Sept ans séparent Pili pili sur un croissant au beurre de Lundi Méchant, nouveau né de la galaxie Faye. Et une chose est sûre, dormir sur ses lauriers, ce n’est pas l’adage de Gaël. Dès les premières notes de ‘Kerozen’, on est frappé par l’évolution musicale de l’enfant de Kigali. Exit l’autobiographie chantée de son premier album, ici, c’est un récit plus universel qui nous est proposé. Lundi Méchant, ça parle de tout mais surtout de nous. De nos envies d’évasion, même le temps d’une seconde, sur des “archipels fragiles”. De ce besoin d’appuyer sur le bouton pause dans ce monde qui accélère sans cesse. De ses envies de danse, irrésistibles et instinctives, qu’importe l’âge.

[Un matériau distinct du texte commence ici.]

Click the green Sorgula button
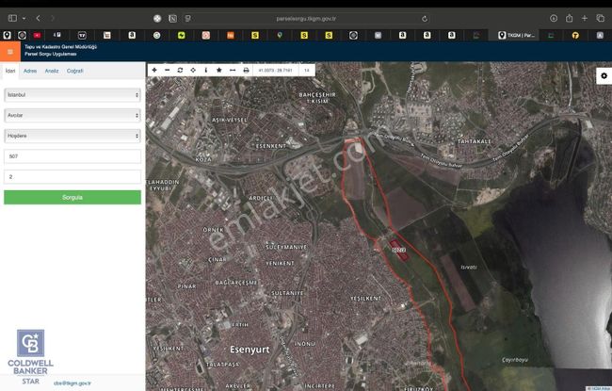Image resolution: width=612 pixels, height=391 pixels. 72,197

Dansant, Lundi Méchant l’est assurément. De ‘Chalouper’ à ‘Histoire d’Amour’, en passant par ‘Boomer’, il est sacrément dur de ne pas ne serait-ce qu’osciller de la tête sur les titres de cet album aux mélodies entraînantes. Ces 14 titres sont une nouvelle preuve du talent flamboyant du sidekick de toujours de Gaël Faye : le compositeur Guillaume Poncelet. Lumière aux accords mineurs, la musique de Guillaume sublime sans cesse la prose du gamin du Burundi. Moins cérébral, plus rythmé, ce nouvel opus utilise à merveille ces techniques, profanes pour certains, que sont l’autotune et le vocoder.

Mais le funambule des vers, qui trouve précieux qu’il y ait une librairie à chaque coin de rue dans ce pays dit des Lumières, n’est jamais très loin. Sans donner de leçons, Gaël Faye pose ses mots pour décrire un monde plus obscur que clair. À ce titre, ‘C’est Cool’ est une merveille d’écriture, état des lieux de notre humanité passée et présente où la cause de ses maux est connue depuis longtemps :”les hommes sont des hommes pour les hommes et les loups ne sont que des chiots”.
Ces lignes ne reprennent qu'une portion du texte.